[EXERCISE GOAL] The reply should consist of every entry, repeated exactly.

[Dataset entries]
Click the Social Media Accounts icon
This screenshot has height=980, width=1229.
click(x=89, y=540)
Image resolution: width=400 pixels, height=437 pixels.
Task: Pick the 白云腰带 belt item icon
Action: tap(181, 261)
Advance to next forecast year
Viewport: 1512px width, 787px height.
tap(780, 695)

[RESULT]
Click the Social Media Accounts icon
This screenshot has height=980, width=1229.
click(x=89, y=540)
Image resolution: width=400 pixels, height=437 pixels.
Task: Pick the 白云腰带 belt item icon
Action: tap(181, 261)
Advance to next forecast year
Viewport: 1512px width, 787px height.
tap(780, 695)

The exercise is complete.